_Request_: Copy out every line of the records below word for word, omitting the pictures.
::: Data supplied
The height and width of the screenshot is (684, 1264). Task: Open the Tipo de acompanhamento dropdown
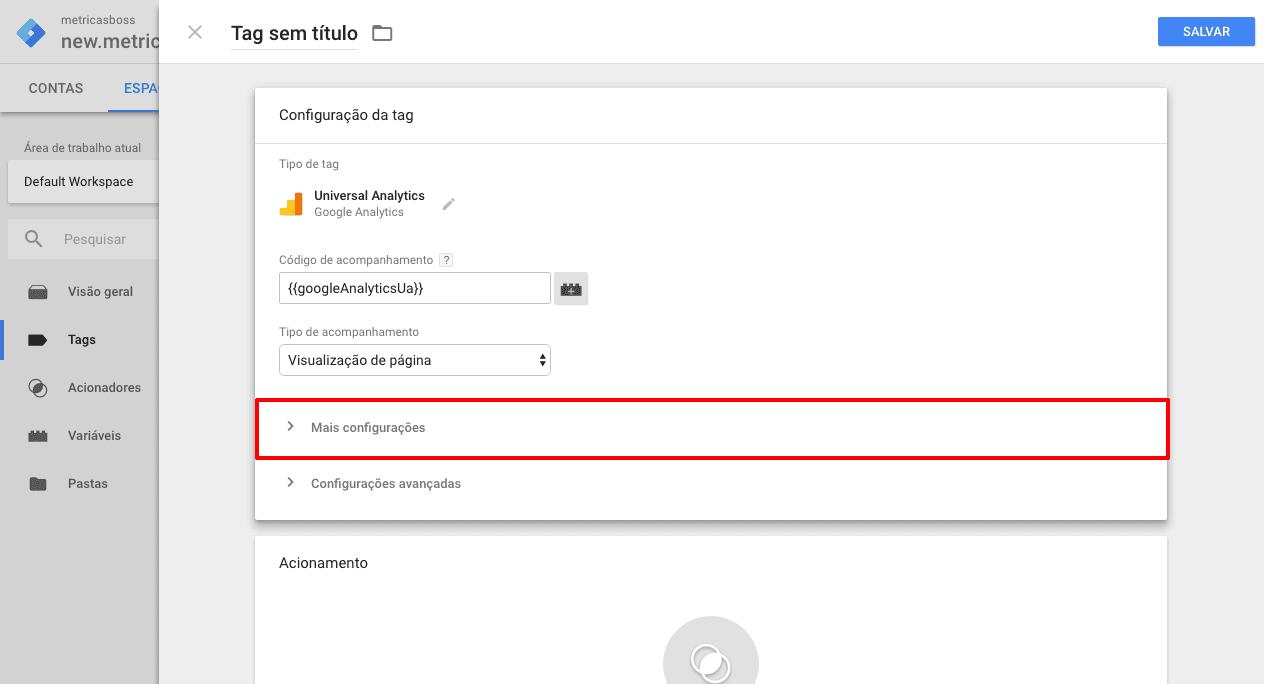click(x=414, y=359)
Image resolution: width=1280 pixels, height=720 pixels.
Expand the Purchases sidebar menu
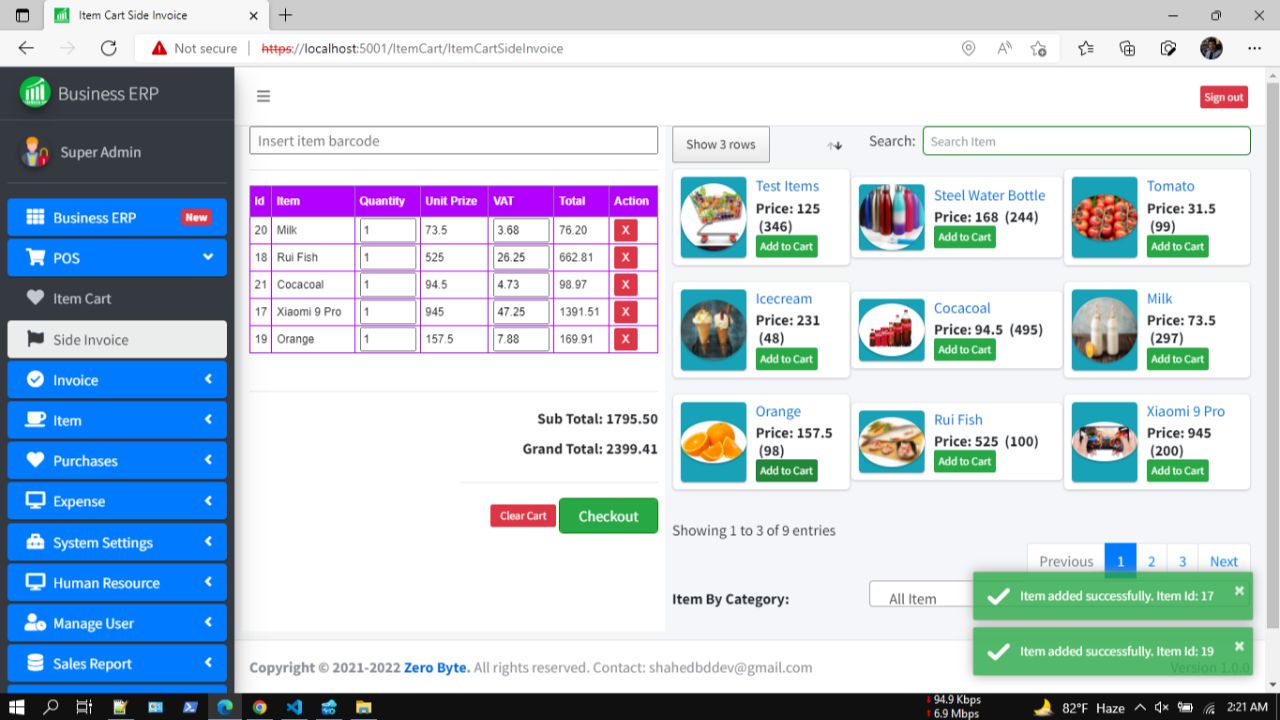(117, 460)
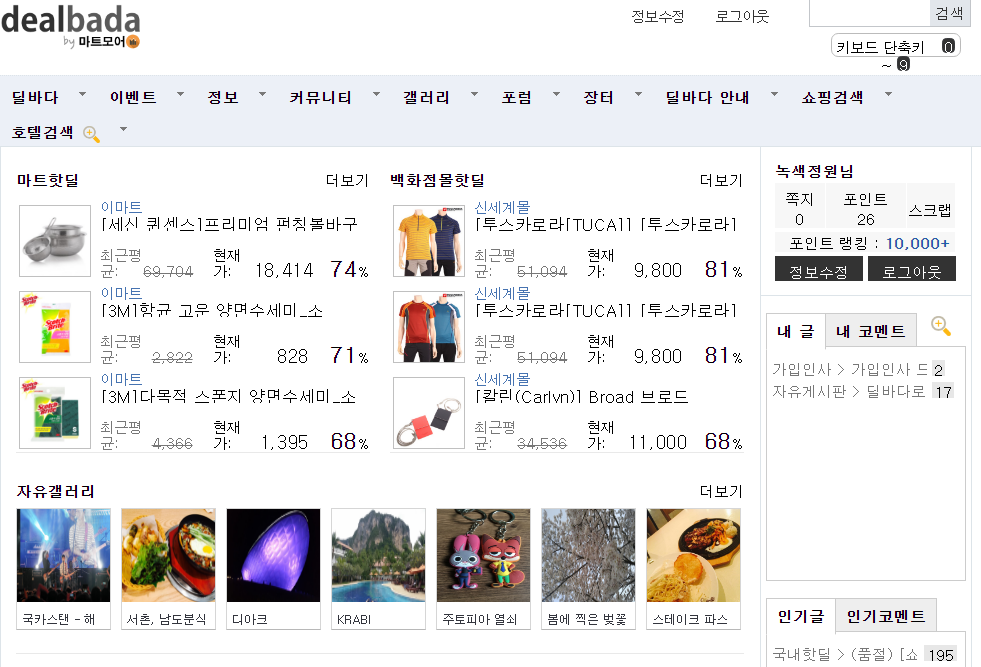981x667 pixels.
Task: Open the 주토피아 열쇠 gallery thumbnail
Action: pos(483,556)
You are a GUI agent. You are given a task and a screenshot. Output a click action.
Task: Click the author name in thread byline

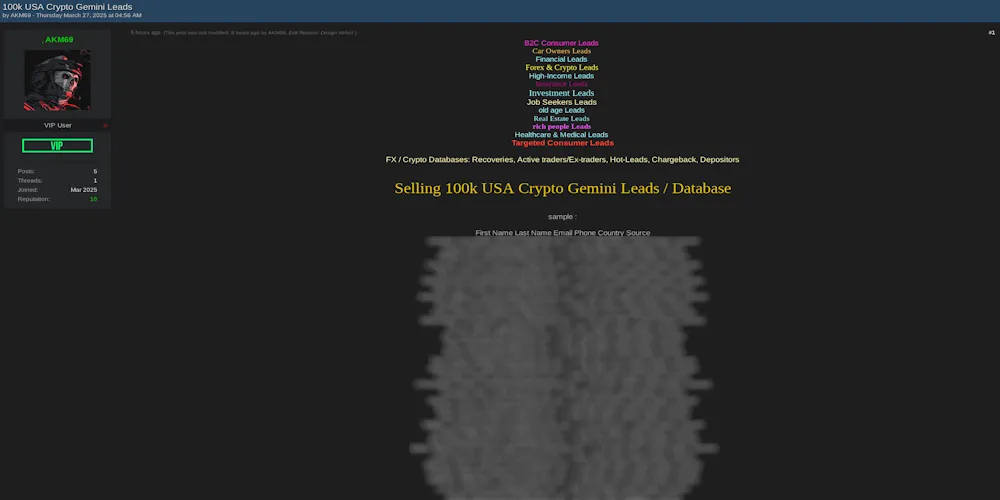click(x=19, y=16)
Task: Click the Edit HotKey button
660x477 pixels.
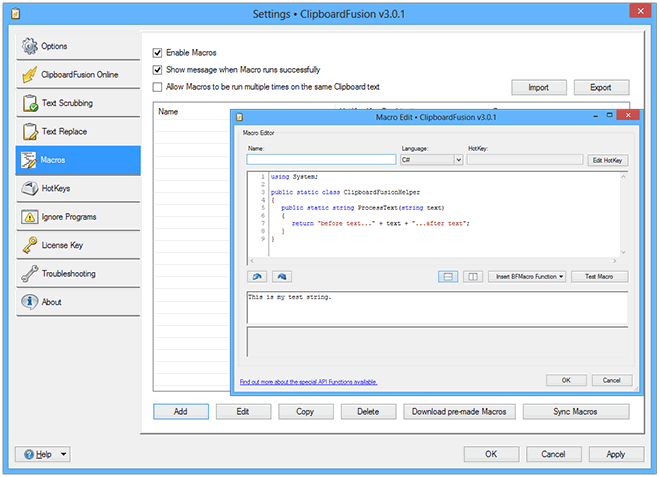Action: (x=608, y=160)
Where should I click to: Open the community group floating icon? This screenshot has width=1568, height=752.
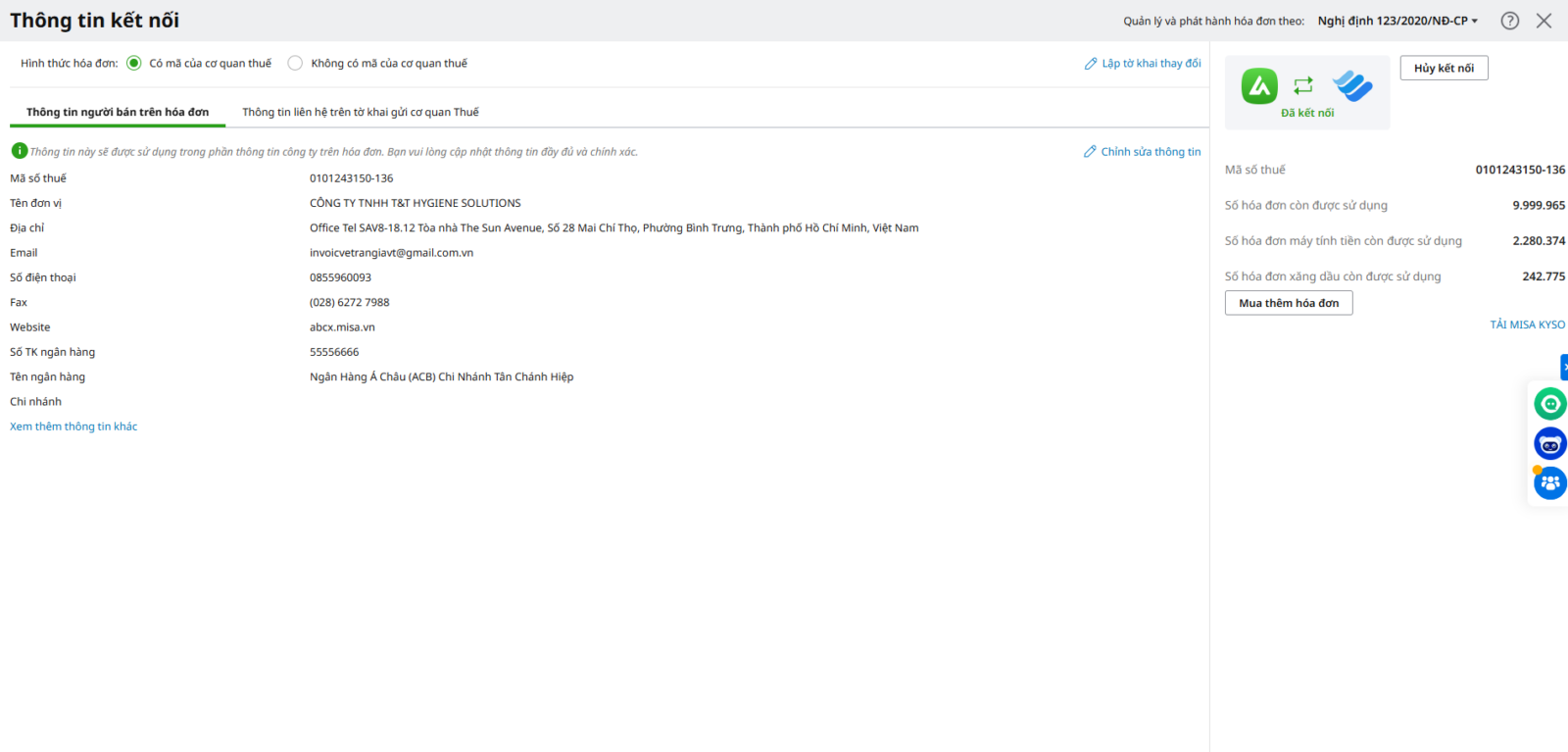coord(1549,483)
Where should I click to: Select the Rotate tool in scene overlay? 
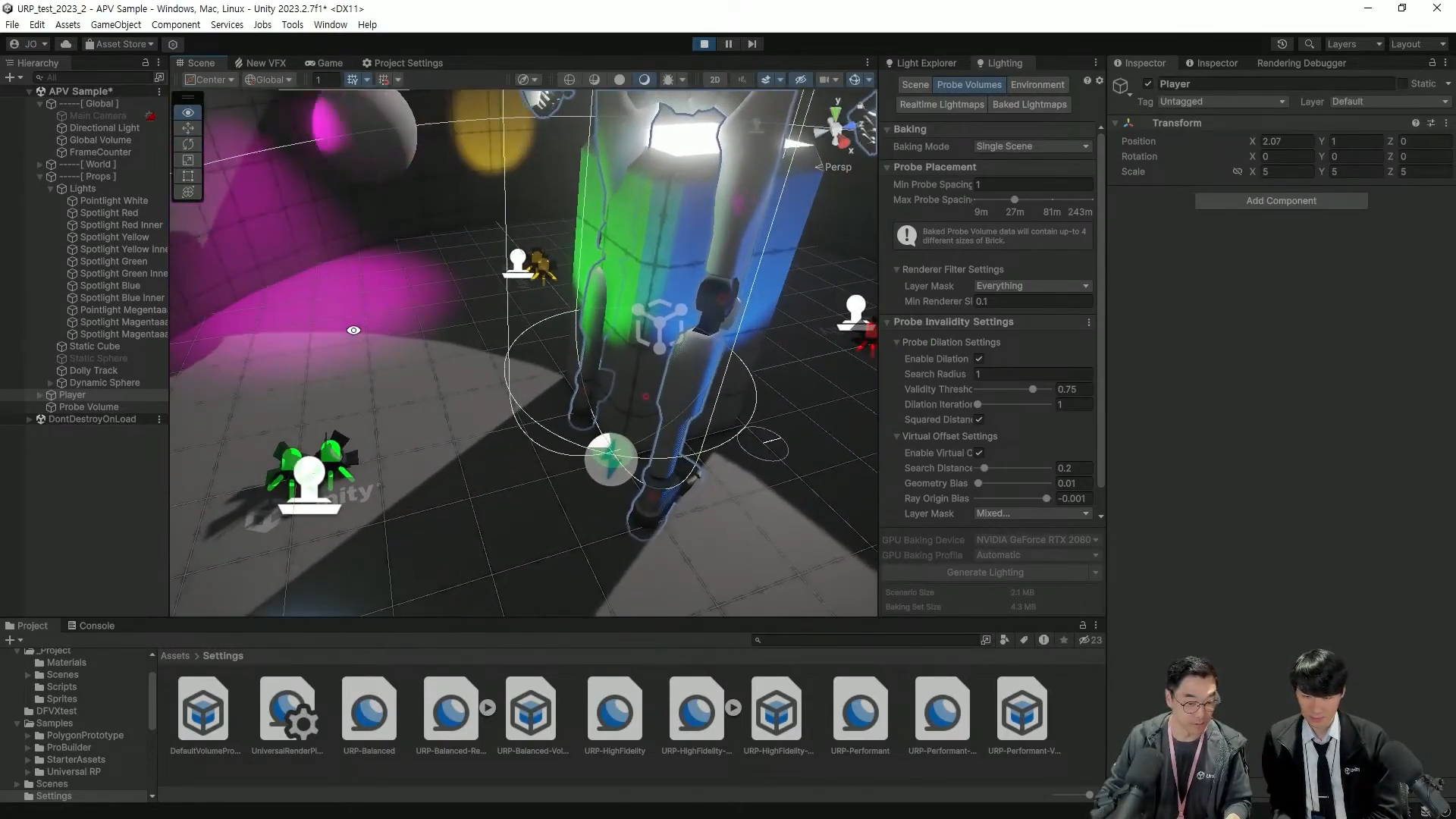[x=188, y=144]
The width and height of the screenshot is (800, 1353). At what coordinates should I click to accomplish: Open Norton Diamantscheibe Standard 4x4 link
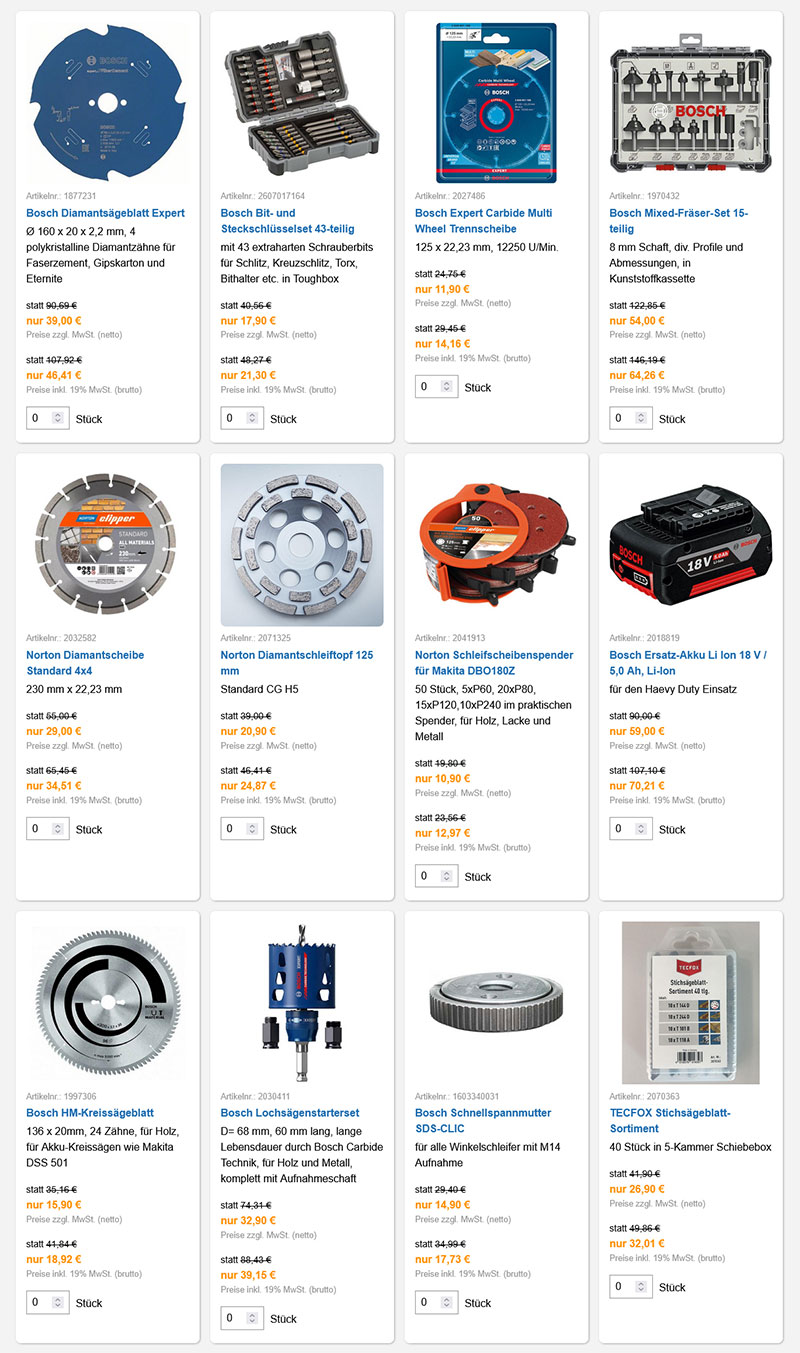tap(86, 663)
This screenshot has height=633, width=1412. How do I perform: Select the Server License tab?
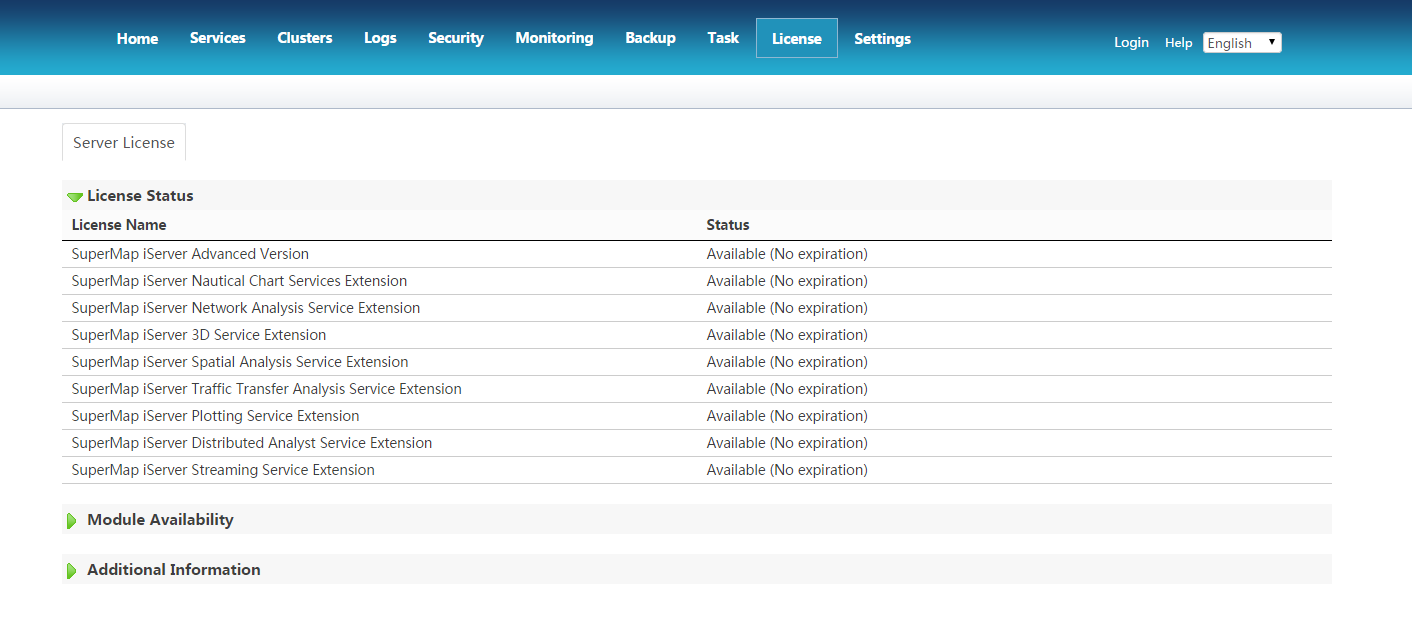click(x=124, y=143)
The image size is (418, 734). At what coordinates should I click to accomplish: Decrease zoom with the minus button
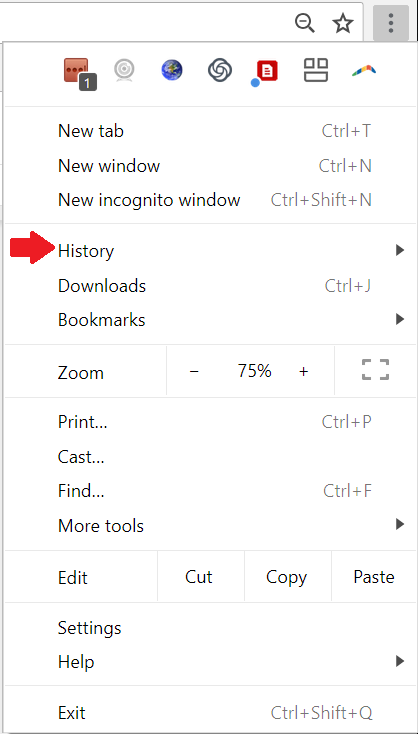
::::::
_Worked answer_:
The height and width of the screenshot is (684, 1264). Task: Open the Tipo de acompanhamento dropdown
click(x=414, y=359)
Image resolution: width=1280 pixels, height=720 pixels.
Expand the Purchases sidebar menu
(117, 460)
981x667 pixels.
Task: Open the 주토피아 열쇠 gallery thumbnail
Action: pos(483,556)
You are a GUI agent. You are given a task and a screenshot. Output a click action.
Task: Click the author name in thread byline

click(x=19, y=16)
Task: Click the Edit HotKey button
660x477 pixels.
Action: (x=608, y=160)
Where should I click to: Open the community group floating icon? This screenshot has width=1568, height=752.
coord(1549,483)
Where should I click to: Select the Rotate tool in scene overlay? 
[x=188, y=144]
The width and height of the screenshot is (800, 1353). At what coordinates should I click to accomplish: Open Norton Diamantscheibe Standard 4x4 link
tap(86, 663)
This screenshot has height=633, width=1412. How do I perform: Select the Server License tab?
click(x=124, y=143)
The image size is (418, 734). At what coordinates should I click to accomplish: Decrease zoom with the minus button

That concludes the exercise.